Prestável, a tia Josefa segurou-lhe na mão e sorriu
premonitória:
-Chegou o
momento….rebentaram-lhe as águas não foi? Ó senhor motorista pare aí o
autocarro, que esta senhora está a ter a criança!
A notícia apanhou o carrancudo motorista de surpresa, que,
surpreso, encostou o autocarro, já Susana se reclinara com dores na fila do
meio. A tia Josefa e outra das velhotas fizeram um círculo em torno dela, com o
xaile duma a fazer de almofada, para os passageiros aquela tornava-se uma
viagem inusitada. José Alexandre abeirou-se, enquanto os miúdos, até ali
agitados, emudeceram de repente. O motorista correu a pegar a caixa de
primeiros socorros, tesoura e álcool teria, na retaguarda, impacientes, outros
motoristas com pressa, apitavam e blasfemavam contra o condutor, mal
estacionado e sem triângulo.
Aflita e transpirando, Susana arfava e fazia força,
reclinada de acordo com as instruções da tia Josefa, providencial parteira na
maternidade do 441.José Alexandre despejou a mochila e improvisou um berço para
o rebento, mal visse a luz do dia. Três minutos depois, um choro, e um rosto
ensanguentado fez a sua aparição, em clímax de felicidade, com as velhotas
aliviadas, recordando as suas horas pequeninas muitos anos atrás. Num gesto compulsivo,
todo o autocarro rebentou em palmas, com as velhas erguendo como troféu a mais
recente passageira para Sintra, e sem bilhete, ironizou embevecido o motorista.

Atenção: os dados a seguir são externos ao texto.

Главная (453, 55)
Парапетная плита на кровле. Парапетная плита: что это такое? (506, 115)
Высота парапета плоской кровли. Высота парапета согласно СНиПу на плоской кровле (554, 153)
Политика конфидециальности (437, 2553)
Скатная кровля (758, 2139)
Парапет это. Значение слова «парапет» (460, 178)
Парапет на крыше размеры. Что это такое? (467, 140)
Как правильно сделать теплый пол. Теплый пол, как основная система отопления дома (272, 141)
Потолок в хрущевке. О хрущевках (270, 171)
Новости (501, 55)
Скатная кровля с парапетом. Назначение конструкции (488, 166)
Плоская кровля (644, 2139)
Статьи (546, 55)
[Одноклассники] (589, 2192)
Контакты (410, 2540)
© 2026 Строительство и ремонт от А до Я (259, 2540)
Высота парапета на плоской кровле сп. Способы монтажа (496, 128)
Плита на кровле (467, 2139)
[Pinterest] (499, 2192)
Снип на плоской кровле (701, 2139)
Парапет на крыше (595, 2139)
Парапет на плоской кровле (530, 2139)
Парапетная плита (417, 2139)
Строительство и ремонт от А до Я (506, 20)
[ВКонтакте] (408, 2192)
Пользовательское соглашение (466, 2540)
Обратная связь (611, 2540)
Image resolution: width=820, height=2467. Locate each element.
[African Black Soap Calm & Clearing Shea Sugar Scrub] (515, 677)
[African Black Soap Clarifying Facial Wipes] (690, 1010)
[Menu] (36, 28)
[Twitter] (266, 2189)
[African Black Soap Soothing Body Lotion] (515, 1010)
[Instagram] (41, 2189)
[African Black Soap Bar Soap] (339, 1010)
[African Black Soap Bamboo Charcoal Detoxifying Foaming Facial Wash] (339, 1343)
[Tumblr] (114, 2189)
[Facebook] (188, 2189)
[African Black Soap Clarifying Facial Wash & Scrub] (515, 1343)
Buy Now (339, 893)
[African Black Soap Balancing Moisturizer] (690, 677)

Pelos telemóveis, os miúdos ligavam aos amigos, não iriam acreditar. Recomposta,
e chorando de alegria, Susana agarrou as trezentas gramas de vida que não
quiseram esperar por um hospital, e instintivamente, beijou a testa da tia
Josefa, a quem uma lágrima correu pelo rosto. Apesar de velha, era útil ainda,
só por isso a ração das galinhas seria reforçada, essa tarde.
Três meses depois, realizou-se o baptizado da pequena
Sofia, e todos os passageiros e motorista daquele dia chuvoso foram convidados,
testemunhas e cúmplices do milagre do 441.A tia Josefa perdera um neto, mas
ganhou uma neta, a quem todos os dias, na volta do mercado, leva chupetas e
toma conta, enquanto a mãe vai para o trabalho. Na rua, e no 441, gente absorta renova as diárias rotinas, calando revoltas e gritando
silêncios, acima e abaixo. Misteriosa, a vida, com e sem bilhete, renova-se,
atrás da vida, muitas vidas há, e nela, atarantados e renovados passageiros.